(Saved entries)
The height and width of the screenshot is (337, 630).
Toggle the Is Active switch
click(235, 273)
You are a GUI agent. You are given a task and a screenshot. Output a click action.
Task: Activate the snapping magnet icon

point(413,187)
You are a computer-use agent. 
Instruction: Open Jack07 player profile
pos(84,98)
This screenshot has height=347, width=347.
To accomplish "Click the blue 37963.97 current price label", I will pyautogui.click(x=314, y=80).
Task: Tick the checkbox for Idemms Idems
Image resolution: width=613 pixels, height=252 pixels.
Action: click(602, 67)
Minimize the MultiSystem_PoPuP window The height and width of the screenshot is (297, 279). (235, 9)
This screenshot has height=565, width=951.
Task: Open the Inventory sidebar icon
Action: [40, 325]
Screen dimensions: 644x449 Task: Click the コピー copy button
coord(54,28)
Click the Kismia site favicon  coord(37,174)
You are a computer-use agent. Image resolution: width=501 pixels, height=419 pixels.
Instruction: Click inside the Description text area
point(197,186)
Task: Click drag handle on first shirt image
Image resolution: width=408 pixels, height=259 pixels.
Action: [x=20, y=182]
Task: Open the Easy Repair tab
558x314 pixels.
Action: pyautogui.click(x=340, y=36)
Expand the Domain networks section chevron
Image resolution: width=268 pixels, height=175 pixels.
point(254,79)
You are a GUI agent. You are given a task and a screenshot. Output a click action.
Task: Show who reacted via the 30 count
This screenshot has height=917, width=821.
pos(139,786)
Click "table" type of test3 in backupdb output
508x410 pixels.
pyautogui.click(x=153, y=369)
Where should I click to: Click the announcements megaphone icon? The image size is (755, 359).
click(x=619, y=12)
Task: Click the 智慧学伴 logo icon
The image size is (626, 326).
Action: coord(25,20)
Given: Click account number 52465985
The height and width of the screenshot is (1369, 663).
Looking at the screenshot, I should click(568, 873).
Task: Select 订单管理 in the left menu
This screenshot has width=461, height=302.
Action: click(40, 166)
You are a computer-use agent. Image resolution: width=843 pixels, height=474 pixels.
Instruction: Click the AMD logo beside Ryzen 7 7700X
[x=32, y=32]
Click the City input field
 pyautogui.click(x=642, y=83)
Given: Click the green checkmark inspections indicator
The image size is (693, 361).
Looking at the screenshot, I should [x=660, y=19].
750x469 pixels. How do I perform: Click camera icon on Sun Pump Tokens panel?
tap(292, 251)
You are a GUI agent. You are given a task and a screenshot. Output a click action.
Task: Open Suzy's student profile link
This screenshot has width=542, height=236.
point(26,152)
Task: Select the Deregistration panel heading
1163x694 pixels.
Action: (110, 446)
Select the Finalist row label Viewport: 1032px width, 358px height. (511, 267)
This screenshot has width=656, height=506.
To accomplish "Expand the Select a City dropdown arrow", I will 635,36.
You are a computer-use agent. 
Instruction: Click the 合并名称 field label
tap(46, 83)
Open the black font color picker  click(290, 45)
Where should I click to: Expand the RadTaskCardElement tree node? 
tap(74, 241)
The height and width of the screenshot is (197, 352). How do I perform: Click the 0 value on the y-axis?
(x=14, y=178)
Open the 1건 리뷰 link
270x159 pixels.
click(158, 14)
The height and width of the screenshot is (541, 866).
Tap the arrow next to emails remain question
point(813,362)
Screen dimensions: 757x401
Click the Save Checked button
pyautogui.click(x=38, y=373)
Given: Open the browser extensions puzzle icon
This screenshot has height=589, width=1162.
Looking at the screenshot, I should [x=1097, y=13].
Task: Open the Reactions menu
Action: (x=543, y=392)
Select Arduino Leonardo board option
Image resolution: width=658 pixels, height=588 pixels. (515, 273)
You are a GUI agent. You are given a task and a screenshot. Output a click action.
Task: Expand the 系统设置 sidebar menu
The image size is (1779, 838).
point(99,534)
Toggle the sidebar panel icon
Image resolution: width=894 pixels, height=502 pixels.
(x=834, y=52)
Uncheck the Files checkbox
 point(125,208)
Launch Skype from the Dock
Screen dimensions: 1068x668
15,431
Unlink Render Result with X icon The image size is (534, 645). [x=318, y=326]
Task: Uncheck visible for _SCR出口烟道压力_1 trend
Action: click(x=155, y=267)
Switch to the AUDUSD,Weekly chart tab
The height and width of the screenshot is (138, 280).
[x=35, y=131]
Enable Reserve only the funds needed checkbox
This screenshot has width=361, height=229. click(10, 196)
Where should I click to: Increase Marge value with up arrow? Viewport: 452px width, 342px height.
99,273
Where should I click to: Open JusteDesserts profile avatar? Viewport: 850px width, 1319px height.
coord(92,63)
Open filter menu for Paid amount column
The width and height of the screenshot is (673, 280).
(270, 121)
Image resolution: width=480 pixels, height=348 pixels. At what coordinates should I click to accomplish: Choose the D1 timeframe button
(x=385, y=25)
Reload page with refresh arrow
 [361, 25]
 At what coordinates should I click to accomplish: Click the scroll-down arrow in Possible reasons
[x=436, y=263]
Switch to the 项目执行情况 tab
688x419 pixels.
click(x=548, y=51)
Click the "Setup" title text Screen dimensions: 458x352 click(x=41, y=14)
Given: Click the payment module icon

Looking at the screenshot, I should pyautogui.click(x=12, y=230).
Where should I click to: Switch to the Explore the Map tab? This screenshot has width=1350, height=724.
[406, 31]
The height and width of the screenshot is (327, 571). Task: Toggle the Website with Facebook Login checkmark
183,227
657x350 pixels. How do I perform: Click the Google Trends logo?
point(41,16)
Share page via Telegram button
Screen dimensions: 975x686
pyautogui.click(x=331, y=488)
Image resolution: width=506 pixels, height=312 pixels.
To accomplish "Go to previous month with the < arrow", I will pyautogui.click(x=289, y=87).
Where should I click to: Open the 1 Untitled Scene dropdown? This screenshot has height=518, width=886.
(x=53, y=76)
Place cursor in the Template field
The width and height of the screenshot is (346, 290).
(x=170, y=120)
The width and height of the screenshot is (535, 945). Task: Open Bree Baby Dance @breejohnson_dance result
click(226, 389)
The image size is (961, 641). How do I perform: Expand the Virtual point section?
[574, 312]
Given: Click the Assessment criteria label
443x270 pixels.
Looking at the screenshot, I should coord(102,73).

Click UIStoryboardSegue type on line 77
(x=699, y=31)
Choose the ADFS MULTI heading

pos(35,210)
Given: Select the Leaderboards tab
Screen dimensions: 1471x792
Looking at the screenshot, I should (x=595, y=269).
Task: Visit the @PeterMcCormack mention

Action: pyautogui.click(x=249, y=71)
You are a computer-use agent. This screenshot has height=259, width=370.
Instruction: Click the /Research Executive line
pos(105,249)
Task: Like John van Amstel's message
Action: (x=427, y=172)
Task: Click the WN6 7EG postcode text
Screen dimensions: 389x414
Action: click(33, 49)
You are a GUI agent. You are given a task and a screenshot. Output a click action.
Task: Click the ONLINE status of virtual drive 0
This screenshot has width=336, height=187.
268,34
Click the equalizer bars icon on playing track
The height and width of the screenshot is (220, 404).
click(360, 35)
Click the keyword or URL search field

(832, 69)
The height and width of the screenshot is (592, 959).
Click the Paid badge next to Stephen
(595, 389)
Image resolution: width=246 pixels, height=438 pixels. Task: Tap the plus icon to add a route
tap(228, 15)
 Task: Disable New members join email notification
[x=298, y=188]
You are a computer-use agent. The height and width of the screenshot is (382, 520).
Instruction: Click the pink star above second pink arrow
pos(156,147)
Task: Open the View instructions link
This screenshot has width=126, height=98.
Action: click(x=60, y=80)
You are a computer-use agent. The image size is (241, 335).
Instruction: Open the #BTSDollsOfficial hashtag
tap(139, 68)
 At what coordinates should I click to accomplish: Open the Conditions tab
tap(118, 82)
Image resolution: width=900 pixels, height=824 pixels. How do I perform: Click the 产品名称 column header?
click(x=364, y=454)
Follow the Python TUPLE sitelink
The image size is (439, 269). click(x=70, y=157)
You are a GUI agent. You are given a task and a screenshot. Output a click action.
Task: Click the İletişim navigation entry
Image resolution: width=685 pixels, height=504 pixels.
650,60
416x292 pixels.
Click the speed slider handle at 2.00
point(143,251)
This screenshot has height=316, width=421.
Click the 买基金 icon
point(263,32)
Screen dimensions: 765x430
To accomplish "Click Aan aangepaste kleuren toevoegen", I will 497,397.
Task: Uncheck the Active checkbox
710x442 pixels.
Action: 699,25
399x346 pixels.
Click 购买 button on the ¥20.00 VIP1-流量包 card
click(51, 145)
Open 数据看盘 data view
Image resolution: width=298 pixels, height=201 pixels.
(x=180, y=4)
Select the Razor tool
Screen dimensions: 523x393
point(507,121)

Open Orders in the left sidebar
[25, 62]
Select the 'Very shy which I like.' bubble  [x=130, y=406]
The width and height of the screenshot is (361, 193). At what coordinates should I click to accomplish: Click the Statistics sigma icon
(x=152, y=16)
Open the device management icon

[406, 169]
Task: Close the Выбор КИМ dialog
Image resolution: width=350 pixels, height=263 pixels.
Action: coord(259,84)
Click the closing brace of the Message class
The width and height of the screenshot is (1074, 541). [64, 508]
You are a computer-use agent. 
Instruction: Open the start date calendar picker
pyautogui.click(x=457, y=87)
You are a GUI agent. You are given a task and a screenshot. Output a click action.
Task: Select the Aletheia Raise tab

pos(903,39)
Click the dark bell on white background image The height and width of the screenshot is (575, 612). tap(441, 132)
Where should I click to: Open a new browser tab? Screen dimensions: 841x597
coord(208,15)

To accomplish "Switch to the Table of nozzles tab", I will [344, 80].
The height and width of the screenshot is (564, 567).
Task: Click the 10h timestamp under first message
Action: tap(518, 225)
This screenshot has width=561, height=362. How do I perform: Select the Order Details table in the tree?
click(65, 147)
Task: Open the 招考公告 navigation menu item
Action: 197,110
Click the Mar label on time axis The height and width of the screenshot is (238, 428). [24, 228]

The problem -
When the line with "558x314 pixels." is reached in the data above, begin copying, and stop after the line with "Select the Finalist"; copy each line exactly, both ends included.

Solved problem -
558x314 pixels.
Action: pyautogui.click(x=340, y=36)
Expand the Domain networks section chevron
Image resolution: width=268 pixels, height=175 pixels.
point(254,79)
You are a GUI agent. You are given a task and a screenshot. Output a click action.
Task: Show who reacted via the 30 count
This screenshot has height=917, width=821.
pos(139,786)
Click "table" type of test3 in backupdb output
508x410 pixels.
pyautogui.click(x=153, y=369)
Where should I click to: Click the announcements megaphone icon? The image size is (755, 359).
click(x=619, y=12)
Task: Click the 智慧学伴 logo icon
The image size is (626, 326).
Action: coord(25,20)
Given: Click account number 52465985
The height and width of the screenshot is (1369, 663).
Looking at the screenshot, I should click(568, 873).
Task: Select 订单管理 in the left menu
This screenshot has width=461, height=302.
Action: click(40, 166)
You are a computer-use agent. Image resolution: width=843 pixels, height=474 pixels.
Instruction: Click the AMD logo beside Ryzen 7 7700X
[x=32, y=32]
Click the City input field
 pyautogui.click(x=642, y=83)
Given: Click the green checkmark inspections indicator
The image size is (693, 361).
Looking at the screenshot, I should [x=660, y=19].
750x469 pixels. How do I perform: Click camera icon on Sun Pump Tokens panel?
tap(292, 251)
You are a GUI agent. You are given a task and a screenshot. Output a click action.
Task: Open Suzy's student profile link
This screenshot has width=542, height=236.
point(26,152)
Task: Select the Deregistration panel heading
1163x694 pixels.
Action: (110, 446)
Select the Finalist row label Viewport: 1032px width, 358px height. (511, 267)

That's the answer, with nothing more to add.